(Beginning of Available records)

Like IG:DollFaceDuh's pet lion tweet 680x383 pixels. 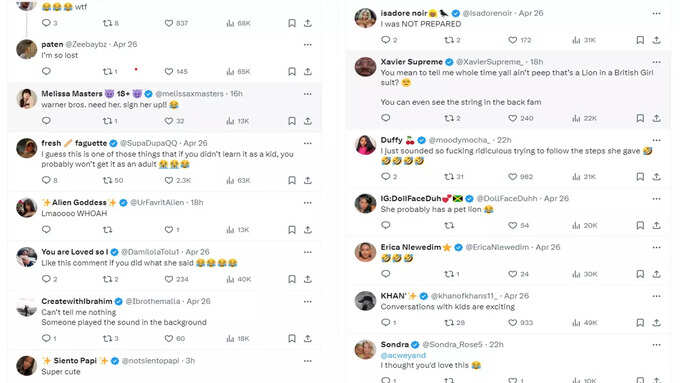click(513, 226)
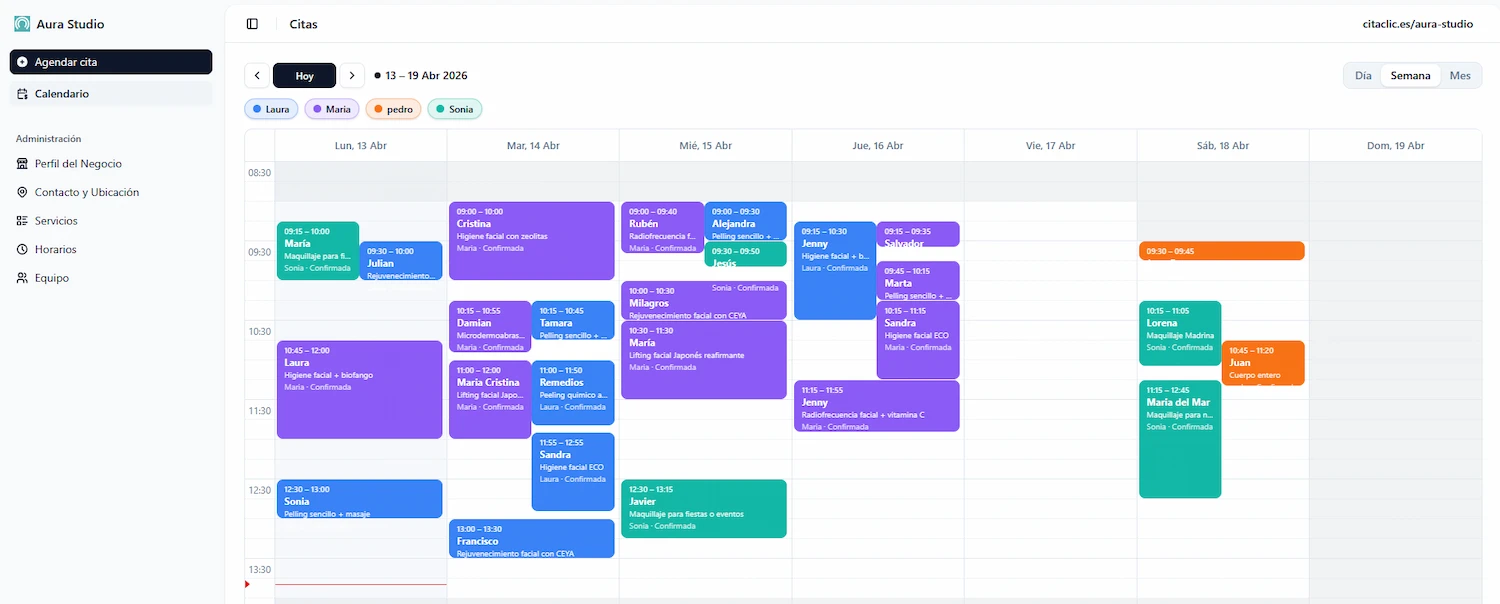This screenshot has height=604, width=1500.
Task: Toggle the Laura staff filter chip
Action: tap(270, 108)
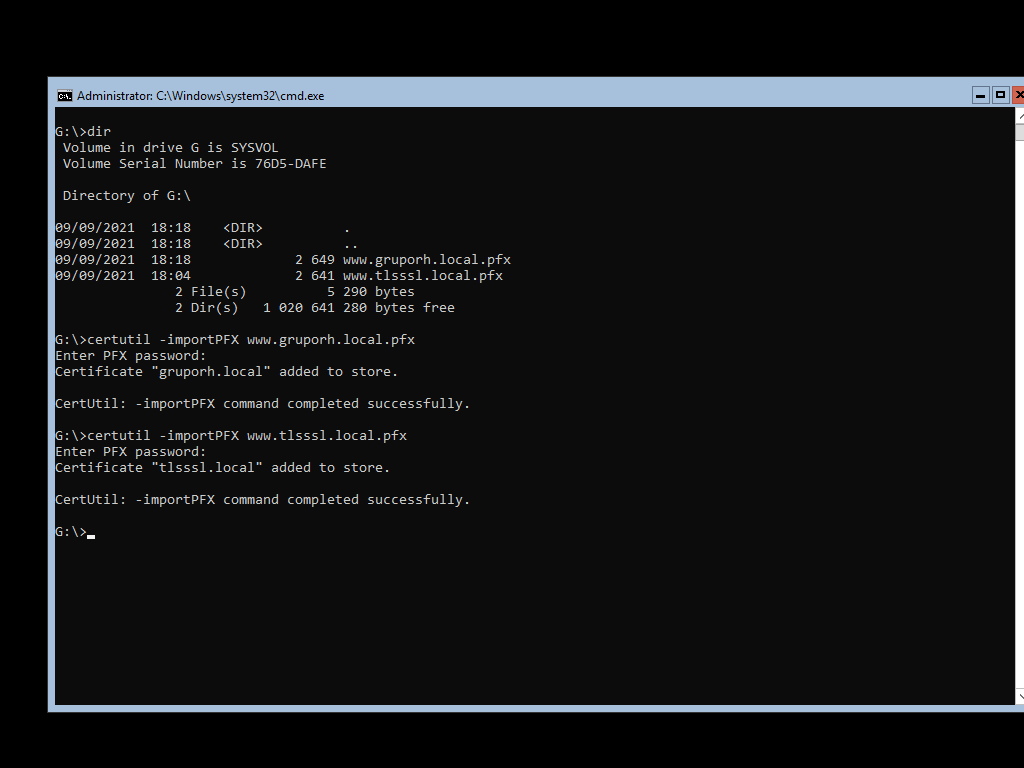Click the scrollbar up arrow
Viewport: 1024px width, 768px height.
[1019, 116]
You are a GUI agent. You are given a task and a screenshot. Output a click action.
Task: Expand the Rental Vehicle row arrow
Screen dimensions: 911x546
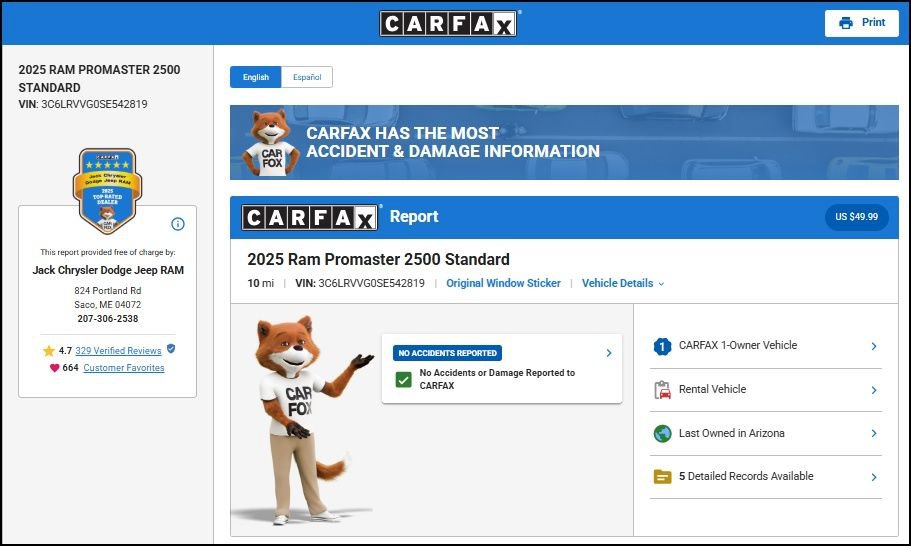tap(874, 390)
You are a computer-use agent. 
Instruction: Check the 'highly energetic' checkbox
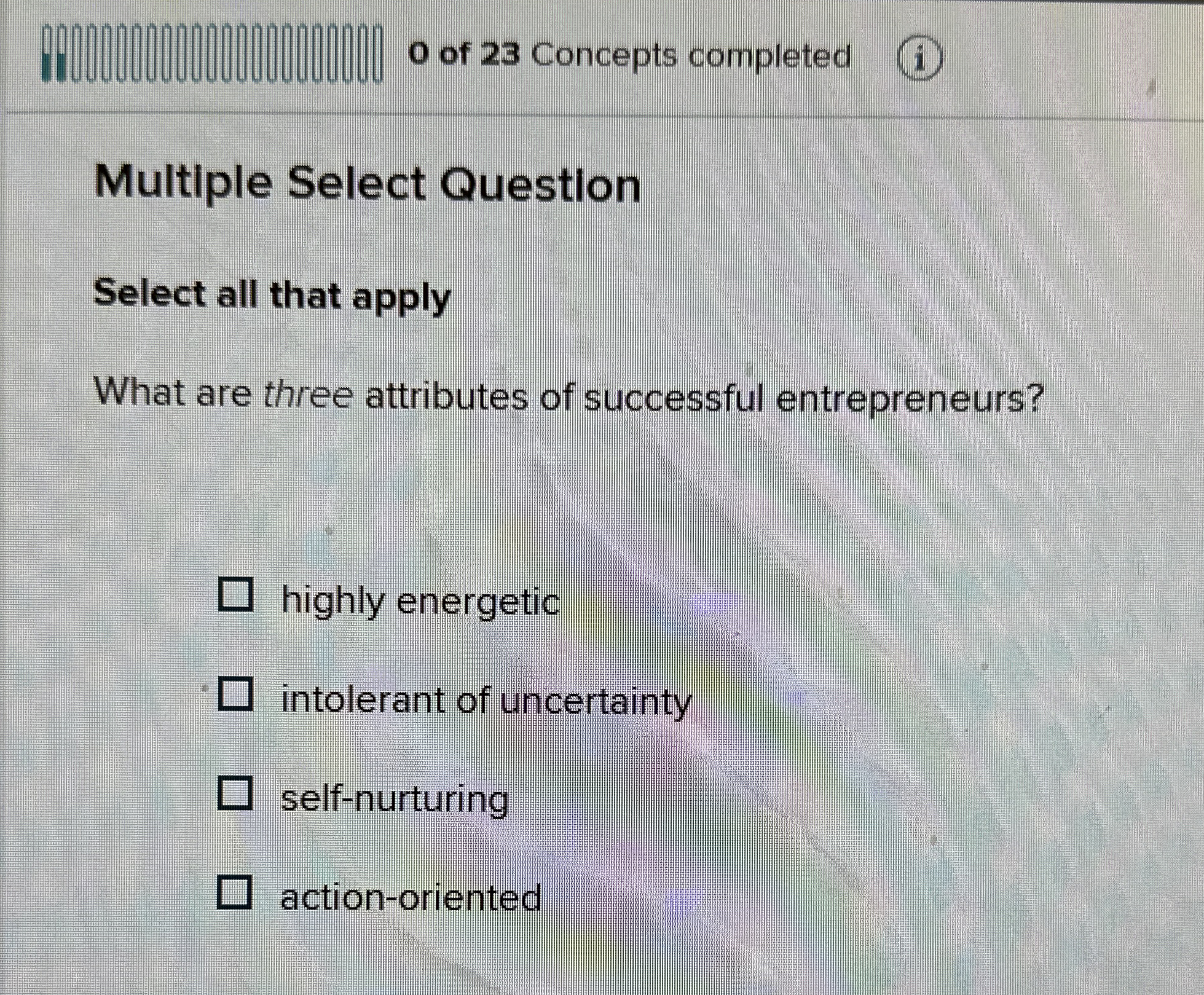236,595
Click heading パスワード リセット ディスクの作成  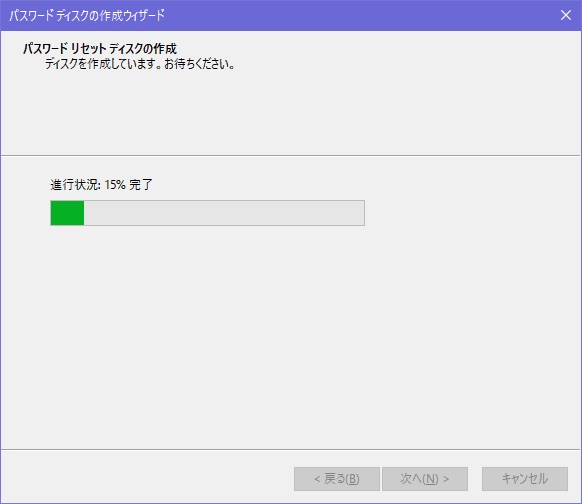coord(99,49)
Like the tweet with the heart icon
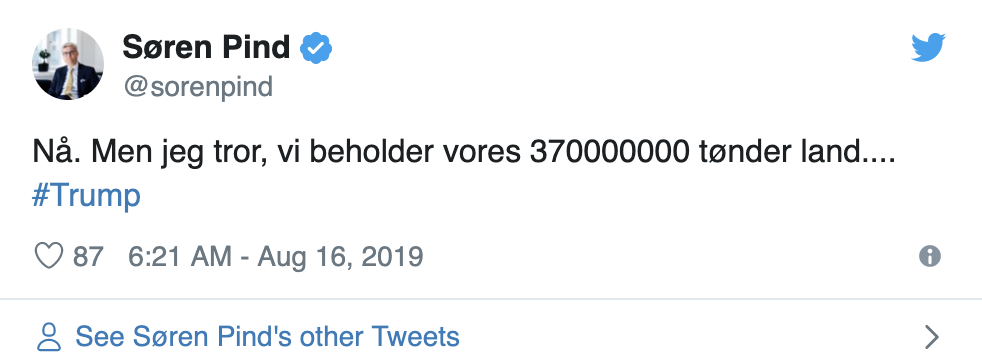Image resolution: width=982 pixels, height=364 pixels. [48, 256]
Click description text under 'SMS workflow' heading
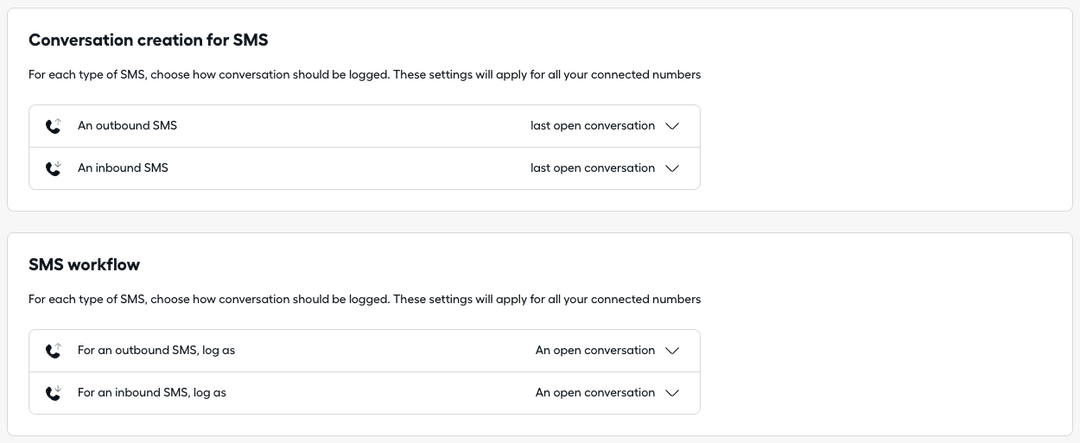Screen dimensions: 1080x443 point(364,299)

(End of Available records)

Problem requirements
Please write out exactly the lines starting at the one that contains "Like the tweet with the heart icon" and ending with the final line of the entries, both ends included. Do not write out any pictures.

Response area
Like the tweet with the heart icon
Image resolution: width=982 pixels, height=364 pixels. [48, 256]
Click description text under 'SMS workflow' heading
Screen dimensions: 1080x443 point(364,299)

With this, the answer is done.